And it continues with a $53 billion investment bang as Chinese Premier Li Keqiang visits Brazil during the first stop of yet another South American commercial offensive -- complete with a sweet metaphor: Li riding on a made in China subway train that will ply a new metro line in Rio de Janeiro ahead of the 2016 Olympics.
Where is the US in all this? Nowhere; little by little, yet inexorably, BRICS members China -- and in a smaller measure, Russia -- have been no less than restructuring commerce and infrastructure all across Latin America.
Countless Chinese commercial missions have been plying these shores non-stop, much as the US did between World War I and II. In a key meeting in January with Latin American business leaders, President Xi Jinping promised to channel $250 billion for infrastructure projects in the next 10 years.
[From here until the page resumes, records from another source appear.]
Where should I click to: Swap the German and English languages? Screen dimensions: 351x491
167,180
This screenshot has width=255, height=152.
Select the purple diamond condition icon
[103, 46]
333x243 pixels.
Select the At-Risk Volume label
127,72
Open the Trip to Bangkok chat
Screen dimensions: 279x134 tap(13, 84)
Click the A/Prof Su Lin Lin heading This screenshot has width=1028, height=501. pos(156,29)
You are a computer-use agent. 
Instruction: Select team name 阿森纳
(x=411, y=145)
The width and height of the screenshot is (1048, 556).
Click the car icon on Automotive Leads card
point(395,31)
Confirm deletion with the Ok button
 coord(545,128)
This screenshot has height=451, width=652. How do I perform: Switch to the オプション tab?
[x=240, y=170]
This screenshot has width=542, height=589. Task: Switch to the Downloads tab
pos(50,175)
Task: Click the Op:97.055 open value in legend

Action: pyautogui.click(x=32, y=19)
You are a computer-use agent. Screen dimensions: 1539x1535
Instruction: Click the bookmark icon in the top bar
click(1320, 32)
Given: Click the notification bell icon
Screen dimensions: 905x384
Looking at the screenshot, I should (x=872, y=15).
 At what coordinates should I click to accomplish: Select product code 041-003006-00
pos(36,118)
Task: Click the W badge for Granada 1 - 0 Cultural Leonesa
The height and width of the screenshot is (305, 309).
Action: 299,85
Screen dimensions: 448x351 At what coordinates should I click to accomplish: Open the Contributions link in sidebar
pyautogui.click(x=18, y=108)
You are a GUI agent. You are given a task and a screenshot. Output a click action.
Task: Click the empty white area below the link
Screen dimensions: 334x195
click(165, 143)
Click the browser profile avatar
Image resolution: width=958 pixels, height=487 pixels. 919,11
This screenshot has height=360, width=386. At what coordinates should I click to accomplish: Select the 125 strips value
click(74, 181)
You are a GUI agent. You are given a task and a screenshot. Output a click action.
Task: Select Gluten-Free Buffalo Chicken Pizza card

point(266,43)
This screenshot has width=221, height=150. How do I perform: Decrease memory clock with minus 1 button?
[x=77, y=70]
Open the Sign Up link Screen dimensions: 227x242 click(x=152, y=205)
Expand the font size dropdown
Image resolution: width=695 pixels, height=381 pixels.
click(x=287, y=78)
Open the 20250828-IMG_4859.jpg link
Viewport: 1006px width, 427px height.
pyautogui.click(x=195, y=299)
Top infrastructure projects in Latin America are all being financed by Chinese capital -- except the Mariel port in Cuba, whose financing comes from Brazil's BNDES and whose operation will be managed by Singaporean port operator PSA International Pte Ltd. Construction of the Nicaragua canal -- bigger, wider and deeper than Panama's -- started last year by a Hong Kong firm, to be finished by 2019. Argentina, for its part, clinched a $4.7 billion Chinese deal for the construction of two hydroelectric dams in Patagonia.
Premier Li Keqiang arrived in Brasilia, the capital of Brazil on Monday, to start an official visit. He was welcomed by Brazil's President Dilma Rousseff.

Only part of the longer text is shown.